The engine is a bit chuggy and extended sessions can be mildly headache-inducing. There’s a feeling of the engine moving around the kart, as if you’re turning the landscape rather than your vehicle. If you’ve been conservative in your assessment of your skills and are reasonably experienced in such things, there’ll be little challenge at the lower end of the difficulty scale. Crank it up, and it can be moderately satisfying, particularly if you line up a hedgehog to take out the leader on the final straight, but on the highest settings, the AI just sort of warps past you en masse without giving you much sense that you could have stopped them. All you can do is try to catch up.

There’s a separate mode devoted to shooting hedgehogs at things, which is good fun for a little while. Your opponents this time are duck-based drones on wheels, which is a bit odd considering the animal theme: presumably ducks, like hedgehogs, are also lower in the pecking order as a non zoo-based animal and are are not permitted to race karts. Instead, they are fused with automotive machinery in order to serve as cannon fodder for the others. Or perhaps they’re not real ducks, I don’t know. Some of the ducks/drones wear helmets and goggles, which means they take two hits to kill instead of one.

Wacky Wheels is a jolly little game with bright visuals and catchy music that probably wasn’t designed to be played in single-player mode by a 36 year-old man hunched over a laptop. I do have some fond memories of split-screen multiplayer with sometime FFG contributor Jo and finding comedy value in the mocking messages you could send to your opponent in the form of a devil holding up a sign or making a face, and dabbling in the two-player hedgehog shoot-out.

Launching a hedgehog at a duck, like you do.

In single-player, it’s likeable enough and fun for a while, but there’s not a lot of variety in the tracks, and the multi-tiered difficulty settings seem like an attempt to spread the game’s content a little too thinly. Even if you come first in your chosen championship, the only way you’ll top the high-score chart that follows is to win every race: another reason to try again, if you really want to extract maximum value from the game.

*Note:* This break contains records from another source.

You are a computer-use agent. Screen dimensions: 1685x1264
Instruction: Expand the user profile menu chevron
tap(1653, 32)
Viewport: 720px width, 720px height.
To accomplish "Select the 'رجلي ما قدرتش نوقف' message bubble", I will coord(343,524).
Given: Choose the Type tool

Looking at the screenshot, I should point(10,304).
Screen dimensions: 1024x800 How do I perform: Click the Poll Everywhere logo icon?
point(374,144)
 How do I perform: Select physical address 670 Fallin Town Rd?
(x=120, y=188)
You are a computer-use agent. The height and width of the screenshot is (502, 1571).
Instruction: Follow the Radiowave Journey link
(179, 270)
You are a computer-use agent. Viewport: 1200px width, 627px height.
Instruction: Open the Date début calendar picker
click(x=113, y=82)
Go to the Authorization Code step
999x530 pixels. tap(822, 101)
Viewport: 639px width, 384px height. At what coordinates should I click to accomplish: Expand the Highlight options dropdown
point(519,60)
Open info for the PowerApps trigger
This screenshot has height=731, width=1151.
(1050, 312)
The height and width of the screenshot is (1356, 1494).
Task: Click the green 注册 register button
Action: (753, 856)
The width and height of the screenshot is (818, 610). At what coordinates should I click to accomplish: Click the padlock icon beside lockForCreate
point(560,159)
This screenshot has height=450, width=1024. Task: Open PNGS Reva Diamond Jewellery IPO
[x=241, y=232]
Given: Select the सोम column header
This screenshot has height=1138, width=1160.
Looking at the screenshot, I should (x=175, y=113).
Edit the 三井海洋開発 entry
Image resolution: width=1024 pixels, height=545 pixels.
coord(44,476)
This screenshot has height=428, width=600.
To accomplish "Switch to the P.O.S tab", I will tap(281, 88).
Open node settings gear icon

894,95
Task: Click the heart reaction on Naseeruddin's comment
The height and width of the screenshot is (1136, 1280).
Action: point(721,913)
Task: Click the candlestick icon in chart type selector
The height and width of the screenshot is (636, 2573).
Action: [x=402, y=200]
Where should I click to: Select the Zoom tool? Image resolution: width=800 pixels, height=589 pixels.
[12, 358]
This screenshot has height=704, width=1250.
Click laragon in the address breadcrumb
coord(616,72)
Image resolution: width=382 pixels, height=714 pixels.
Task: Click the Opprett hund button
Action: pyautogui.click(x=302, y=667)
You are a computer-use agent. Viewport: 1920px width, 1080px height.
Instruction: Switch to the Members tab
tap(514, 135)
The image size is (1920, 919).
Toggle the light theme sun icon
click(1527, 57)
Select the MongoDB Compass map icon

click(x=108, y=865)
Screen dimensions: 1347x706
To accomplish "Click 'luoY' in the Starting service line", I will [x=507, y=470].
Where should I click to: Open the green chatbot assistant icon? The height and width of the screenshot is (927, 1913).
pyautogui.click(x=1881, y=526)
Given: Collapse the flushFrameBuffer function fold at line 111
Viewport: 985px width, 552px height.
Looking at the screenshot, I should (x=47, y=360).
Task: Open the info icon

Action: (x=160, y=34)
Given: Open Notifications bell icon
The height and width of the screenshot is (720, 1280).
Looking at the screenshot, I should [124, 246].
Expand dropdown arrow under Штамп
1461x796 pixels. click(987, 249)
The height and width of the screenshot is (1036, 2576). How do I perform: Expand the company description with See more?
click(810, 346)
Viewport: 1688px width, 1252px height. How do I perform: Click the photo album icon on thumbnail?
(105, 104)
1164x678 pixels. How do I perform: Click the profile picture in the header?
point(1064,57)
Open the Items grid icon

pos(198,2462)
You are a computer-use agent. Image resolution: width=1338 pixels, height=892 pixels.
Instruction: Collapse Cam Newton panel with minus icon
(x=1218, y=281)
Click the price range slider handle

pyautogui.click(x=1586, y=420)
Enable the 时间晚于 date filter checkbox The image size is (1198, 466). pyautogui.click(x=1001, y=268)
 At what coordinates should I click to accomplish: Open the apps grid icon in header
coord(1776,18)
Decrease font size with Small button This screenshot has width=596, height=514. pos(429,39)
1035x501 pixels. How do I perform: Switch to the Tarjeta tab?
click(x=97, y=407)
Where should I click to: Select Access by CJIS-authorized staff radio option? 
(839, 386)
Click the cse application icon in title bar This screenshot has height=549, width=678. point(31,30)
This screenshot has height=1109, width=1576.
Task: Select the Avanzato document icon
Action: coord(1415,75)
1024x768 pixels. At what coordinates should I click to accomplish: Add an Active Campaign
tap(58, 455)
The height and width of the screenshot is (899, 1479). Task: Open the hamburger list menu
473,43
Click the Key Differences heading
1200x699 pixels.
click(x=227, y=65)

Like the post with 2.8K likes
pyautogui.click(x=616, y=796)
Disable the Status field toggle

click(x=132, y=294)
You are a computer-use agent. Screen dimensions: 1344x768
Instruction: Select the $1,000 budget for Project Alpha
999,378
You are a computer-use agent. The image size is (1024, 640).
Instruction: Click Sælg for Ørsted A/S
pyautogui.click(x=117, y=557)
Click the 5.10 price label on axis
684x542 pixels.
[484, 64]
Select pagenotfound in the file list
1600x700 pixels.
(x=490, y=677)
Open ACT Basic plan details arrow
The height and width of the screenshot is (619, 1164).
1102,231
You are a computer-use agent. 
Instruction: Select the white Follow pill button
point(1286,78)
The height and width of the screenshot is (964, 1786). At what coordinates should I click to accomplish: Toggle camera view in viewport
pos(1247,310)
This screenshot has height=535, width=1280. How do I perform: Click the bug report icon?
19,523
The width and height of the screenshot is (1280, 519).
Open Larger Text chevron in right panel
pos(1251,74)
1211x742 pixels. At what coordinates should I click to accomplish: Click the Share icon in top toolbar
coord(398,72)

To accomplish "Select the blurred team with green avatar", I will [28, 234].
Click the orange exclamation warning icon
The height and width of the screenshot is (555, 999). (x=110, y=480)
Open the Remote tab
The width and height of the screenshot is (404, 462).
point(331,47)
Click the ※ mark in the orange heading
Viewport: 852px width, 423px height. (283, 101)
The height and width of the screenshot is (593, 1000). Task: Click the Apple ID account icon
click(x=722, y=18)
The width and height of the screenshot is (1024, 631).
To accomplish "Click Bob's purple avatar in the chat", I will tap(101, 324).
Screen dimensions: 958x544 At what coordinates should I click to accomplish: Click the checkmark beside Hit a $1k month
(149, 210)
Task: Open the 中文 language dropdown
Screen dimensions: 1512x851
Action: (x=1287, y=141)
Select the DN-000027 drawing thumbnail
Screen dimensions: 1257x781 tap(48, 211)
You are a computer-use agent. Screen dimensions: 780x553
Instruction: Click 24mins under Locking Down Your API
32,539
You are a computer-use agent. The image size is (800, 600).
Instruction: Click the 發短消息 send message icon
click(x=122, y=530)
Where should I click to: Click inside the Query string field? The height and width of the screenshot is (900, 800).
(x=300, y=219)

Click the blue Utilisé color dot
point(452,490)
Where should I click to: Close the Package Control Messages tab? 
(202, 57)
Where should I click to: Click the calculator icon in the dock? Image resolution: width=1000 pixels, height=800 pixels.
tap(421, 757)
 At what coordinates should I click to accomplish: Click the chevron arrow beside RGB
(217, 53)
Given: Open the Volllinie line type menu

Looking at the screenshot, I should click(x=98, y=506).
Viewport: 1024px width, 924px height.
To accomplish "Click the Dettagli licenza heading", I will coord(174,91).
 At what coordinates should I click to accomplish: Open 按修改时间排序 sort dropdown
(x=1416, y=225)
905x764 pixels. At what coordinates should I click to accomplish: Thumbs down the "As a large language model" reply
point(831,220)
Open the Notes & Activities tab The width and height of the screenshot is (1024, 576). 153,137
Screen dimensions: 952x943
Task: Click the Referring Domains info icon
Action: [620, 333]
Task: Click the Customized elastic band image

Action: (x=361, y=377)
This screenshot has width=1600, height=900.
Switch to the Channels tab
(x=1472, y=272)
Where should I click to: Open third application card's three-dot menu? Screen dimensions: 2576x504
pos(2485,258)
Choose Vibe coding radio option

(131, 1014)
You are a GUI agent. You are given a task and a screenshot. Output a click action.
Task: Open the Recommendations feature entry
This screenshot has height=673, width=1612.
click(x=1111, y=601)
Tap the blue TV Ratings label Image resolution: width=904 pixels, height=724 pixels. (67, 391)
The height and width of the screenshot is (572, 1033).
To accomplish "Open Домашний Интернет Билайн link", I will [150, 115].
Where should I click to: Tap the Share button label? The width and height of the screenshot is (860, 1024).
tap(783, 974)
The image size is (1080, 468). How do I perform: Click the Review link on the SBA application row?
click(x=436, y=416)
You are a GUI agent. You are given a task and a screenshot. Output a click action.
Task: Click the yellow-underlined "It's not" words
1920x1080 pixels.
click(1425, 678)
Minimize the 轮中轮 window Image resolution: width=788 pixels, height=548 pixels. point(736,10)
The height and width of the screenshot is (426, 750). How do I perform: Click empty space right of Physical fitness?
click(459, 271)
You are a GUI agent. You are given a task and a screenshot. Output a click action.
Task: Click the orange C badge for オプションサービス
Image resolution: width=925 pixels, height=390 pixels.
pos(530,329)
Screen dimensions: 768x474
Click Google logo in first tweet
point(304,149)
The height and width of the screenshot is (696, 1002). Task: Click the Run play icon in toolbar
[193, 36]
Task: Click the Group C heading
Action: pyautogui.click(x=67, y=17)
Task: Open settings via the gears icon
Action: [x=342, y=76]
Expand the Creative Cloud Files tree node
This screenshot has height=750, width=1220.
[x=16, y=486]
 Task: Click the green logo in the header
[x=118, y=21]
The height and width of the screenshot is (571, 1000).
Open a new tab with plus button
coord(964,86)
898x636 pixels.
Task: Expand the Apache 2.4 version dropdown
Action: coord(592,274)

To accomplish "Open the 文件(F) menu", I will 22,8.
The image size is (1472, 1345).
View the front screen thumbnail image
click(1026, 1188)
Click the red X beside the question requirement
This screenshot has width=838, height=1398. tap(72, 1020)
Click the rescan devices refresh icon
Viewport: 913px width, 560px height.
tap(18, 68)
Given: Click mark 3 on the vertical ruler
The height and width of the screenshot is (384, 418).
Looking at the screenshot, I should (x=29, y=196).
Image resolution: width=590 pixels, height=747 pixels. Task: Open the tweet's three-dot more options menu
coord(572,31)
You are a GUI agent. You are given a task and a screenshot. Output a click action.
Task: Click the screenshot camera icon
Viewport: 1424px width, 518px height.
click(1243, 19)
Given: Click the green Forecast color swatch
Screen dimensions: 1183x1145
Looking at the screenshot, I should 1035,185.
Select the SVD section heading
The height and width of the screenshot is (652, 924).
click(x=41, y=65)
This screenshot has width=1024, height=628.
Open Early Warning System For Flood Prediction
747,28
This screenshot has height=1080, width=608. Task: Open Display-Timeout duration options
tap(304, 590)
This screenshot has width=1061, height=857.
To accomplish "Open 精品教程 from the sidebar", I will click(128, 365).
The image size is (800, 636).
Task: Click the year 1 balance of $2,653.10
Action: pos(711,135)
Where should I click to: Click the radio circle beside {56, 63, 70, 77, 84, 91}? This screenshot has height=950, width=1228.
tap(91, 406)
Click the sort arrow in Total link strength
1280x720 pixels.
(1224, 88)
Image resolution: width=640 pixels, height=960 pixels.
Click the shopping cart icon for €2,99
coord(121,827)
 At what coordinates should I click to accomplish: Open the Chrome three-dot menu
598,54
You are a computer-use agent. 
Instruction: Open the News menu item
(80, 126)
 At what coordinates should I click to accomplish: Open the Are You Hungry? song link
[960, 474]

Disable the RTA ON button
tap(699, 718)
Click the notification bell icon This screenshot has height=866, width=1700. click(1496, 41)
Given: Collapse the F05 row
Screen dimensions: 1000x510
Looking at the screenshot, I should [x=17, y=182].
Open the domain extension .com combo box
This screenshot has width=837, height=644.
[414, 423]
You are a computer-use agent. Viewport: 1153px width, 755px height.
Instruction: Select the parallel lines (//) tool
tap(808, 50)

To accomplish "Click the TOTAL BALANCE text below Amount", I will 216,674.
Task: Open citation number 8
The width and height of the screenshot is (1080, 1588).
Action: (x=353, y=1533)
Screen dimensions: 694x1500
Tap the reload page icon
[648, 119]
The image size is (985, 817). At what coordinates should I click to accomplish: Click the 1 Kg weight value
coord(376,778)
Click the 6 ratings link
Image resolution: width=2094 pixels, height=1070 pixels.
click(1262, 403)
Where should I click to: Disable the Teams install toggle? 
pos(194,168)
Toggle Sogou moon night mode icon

We’ve mentioned Mario Kart already, but a more suitable reference point for PC karting fun would be SuperKarts, which is similarly frothy and colourful, but has a little more to it, particularly when it comes to the racing itself. For someone with some fond memories of Wacky Wheels first time around, it was certainly fun to revisit – and play the full ‘registered’ version so coveted but rarely experienced by skint teenagers – for a few hours at least, but it’s not, despite what those old adverts might have claimed, the PC’s answer to the SNES classic.